Decide on an interesting topic

The first job is arguably the most important and that’s picking about something interesting to write about. Engaging content can come in many different forms, with the most common being interviews, lists, news, opinion, research findings, infographics, cool images and graphics.

Have a catchy headline

Decide on a title that’ll immediately make somebody sit up and take notice as they scroll down a page. There’s no point crafting a brilliant blog post if you can’t get it under the noses of your target audience. Keep it short. Keep it snappy.

Develop your own writing style

Different bloggers have different writing styles – and it’s important to find what works best for you. Don’t just copy the style of blogs you read, develop your own style. Remember, blogs are very personal things – so personalise yours!
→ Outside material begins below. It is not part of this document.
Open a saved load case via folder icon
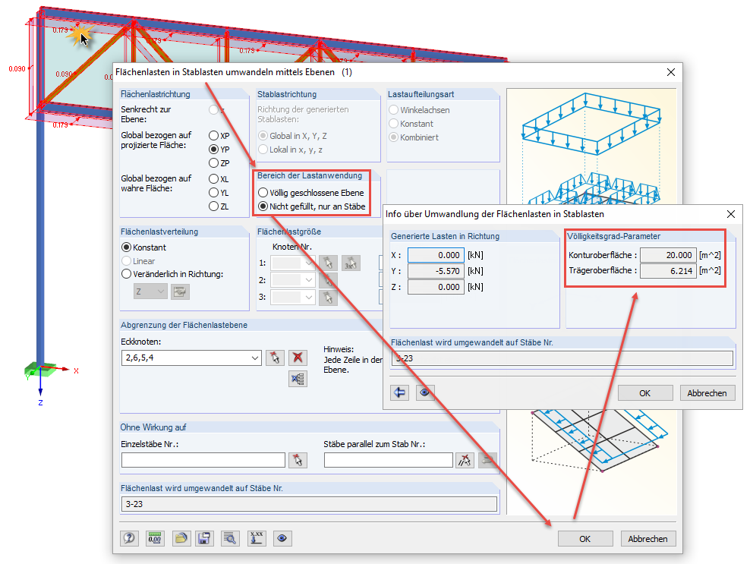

The text: different writing styles

Think about your target audience

Before you start writing a piece you should really take five minutes to decide who the target audience is. Ask yourself: who is going to read the article? Why will they want to read this? What’s the ‘hook’ that will ensure this article is seen?

Consider how the information is displayed

As well as being pleasing to read in terms of the content, it needs to be pleasing on the eye as well, so use images, subheadings and short paragraphs. A big chunk of text is likely to put readers off, so make your blog posts as easy to read as possible.

Show some link love

Link to relevant external sources within your blog posts if applicable because this adds value to your articles and acts as a way of recommending other pieces of content that may be useful to the reader. You never know, somebody could link back to your article one day.

At the end of the day these are principles that can be applied to your blogging whatever your niche.